A couple of weeks ago, in Jessup, Pennsylvania—the small town next to my boyhood hometown—crowds of people gathered to celebrate the annual “Race of the Saints,” called in Italian La Corsa dei Ceri, “the Race of the Candles,” because that is what the structures the racers carried look like. You must imagine, set and pegged upright each on its own wide and sturdy platform of wooden beams, three candle-like pedestals as tall and thick as tree-trunks, surmounted by the images of three saints, George, Anthony, and the bishop Ubaldo.
These platforms weigh about 450 pounds, so you need a team of men to hoist them up on their shoulders, and then to race through the town, up and down the steep streets, while the people associated with each team cheer them on. Of course, the teams must be distinguished by festive garb, bright yellow-gold for Ubaldo, blue for George, and black for Anthony. Since it’s Saint Ubaldo’s feast day, his team must always “win,” but there’s still plenty of competition to see which team makes its way almost to the goal, and which team manages to get the “candles” pegged to the platform first and raised up high.
Why Ubaldo? He was the heroic and saintly bishop of the mountain city of Gubbio, near to Assisi in Umbria, in the twelfth century. Ubaldo was a peace-loving man, shy and retiring, modest in his garb and manner of life, solicitous for the welfare of the poor; but he it was who led the Eugubini (believe it or not, that’s what you call people who live in Gubbio) in battle against an alliance of nearby cities that had attacked them. When he died, the people venerated him as a saint, and to this day you can view his body in a chapel to which it was transferred four hundred years after his death. I have seen it. It lies in a glass coffin, and the flesh is incorrupt, though stretched taut above the bones.

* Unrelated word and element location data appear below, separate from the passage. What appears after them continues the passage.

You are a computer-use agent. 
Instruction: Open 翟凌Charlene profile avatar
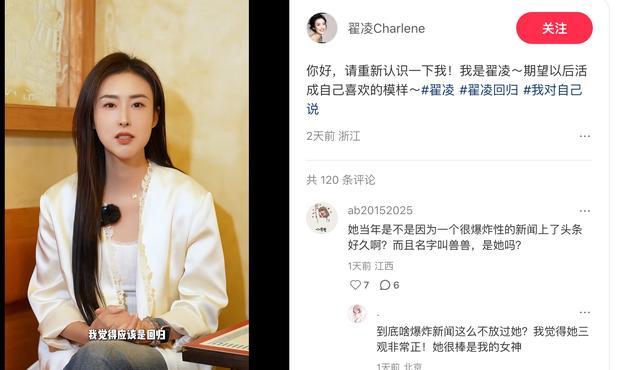coord(322,28)
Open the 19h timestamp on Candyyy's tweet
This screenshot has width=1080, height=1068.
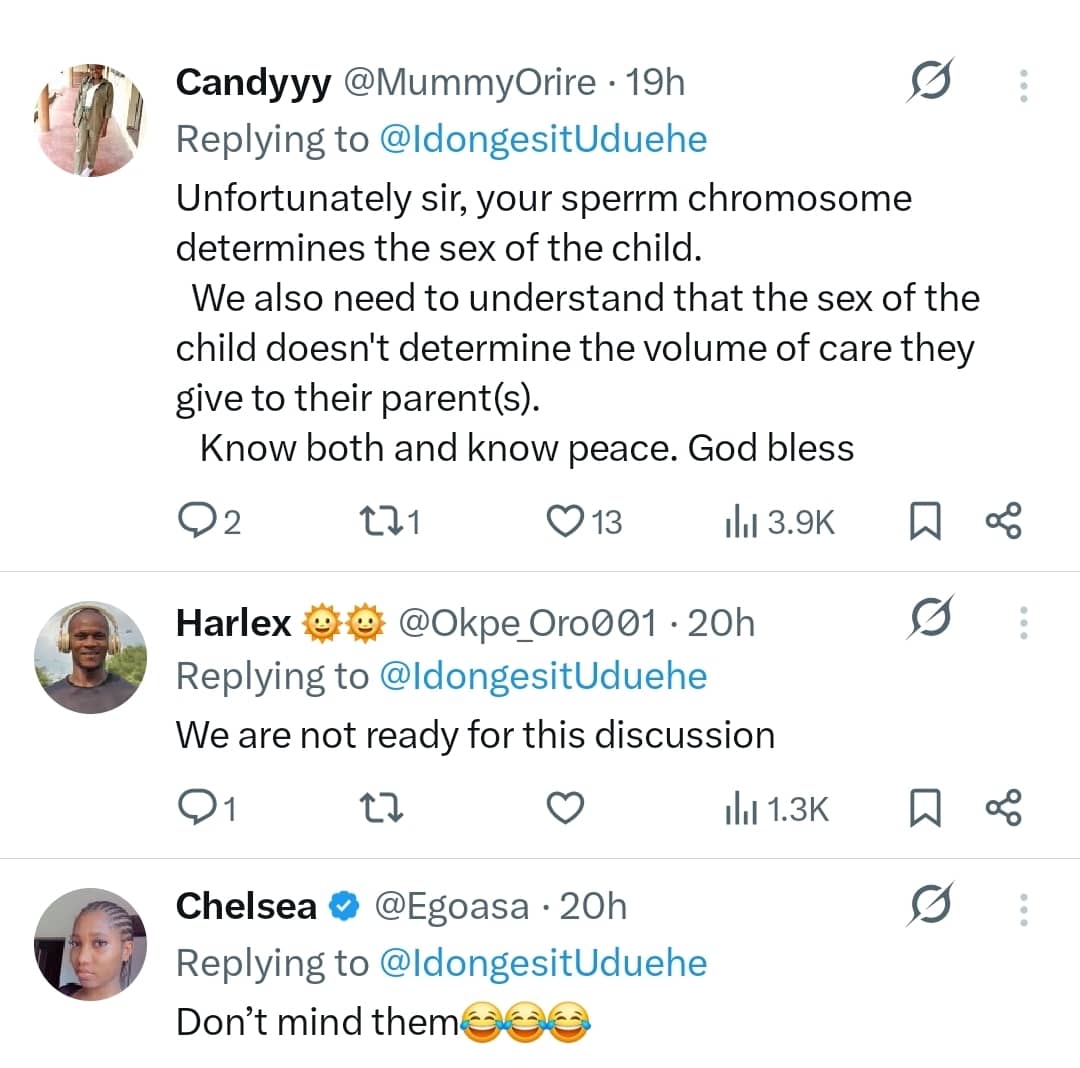(x=655, y=83)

So the good people of Gubbio have held, for centuries, this same race of the saints, though in Italy the candles weigh about 900 pounds, and the right to be a member of one of the teams is considered a family honor, passed down from fathers to sons. Thousands and thousands throng the streets of Gubbio for the race, in a city-wide festival of piety, tradition, old-fashioned boyish rivalry, feasting, and song. You may then ask why this same feast should be celebrated across the ocean, in Jessup.
Here we encounter something unthinkable now—at least in America, and I hope I do not speak for Italy also. The people of Gubbio define themselves by their city. They love the place; they honor their patron; they celebrate their feasts; they know their neighbors; and their neighbors, after all, are probably their kinsmen too, though it might take a genealogist to trace two neighboring streams back to their originating source. When the Eugubini emigrated to America, they did not scatter themselves across the continent. What would have been the good of that? Why would they have wanted to do so? The first of them settled in Jessup, to work in the coal mines, and they drew all their kin and neighbors to Jessup after them. Other than the mountainous terrain, there was nothing in Jessup that was like Gubbio. After all, in my own town, Archbald, the Italians emigrated not from Gubbio but from Tiriolo, in Calabria, several hundred miles away.
So then, when the Eugubini came to Jessup, they brought their feast with them, beginning in 1909, though by 1952 it had fallen into abeyance. What brought it back was the surge of traditional feeling that came with the American bicentennial in 1976. That year was the centennial for both Archbald and Jessup, as each borough had been incorporated in 1876. I was a junior in high school then, and my family and I took some part in the big town parade on July 4; the ladies dressed in old-fashioned costumes, and a lot of the men grew beards. But two miles away, some of the elderly Italians got the idea of having the great Race again, and it has continued—with some lapses—ever since.
It seems to me that to conceive of such a feast in the first place, three things are essential. They are related. The first is neighborhood born of a felt kinship. I use the word neighborhood in its original sense, when it named not a geographical area but a virtue, that of being a good neighbor—a short step away from brotherhood. I fear that this may be hard to explain to people who did not grow up with something near to my 39 first cousins, or to my wife’s 43, most of whom we saw quite a lot of, played ball with, rode bicycles with, ate with on a Sunday at our grandparents’ house, went to school with, or to church. In both Italian towns, it was as it was also in those Pennsylvania towns, that your neighbors are your cousins, or your cousin’s cousins, or cousins to your cousin’s neighbor, and that means that you all fit in somehow, and there are no real strangers, at least not after you say your name.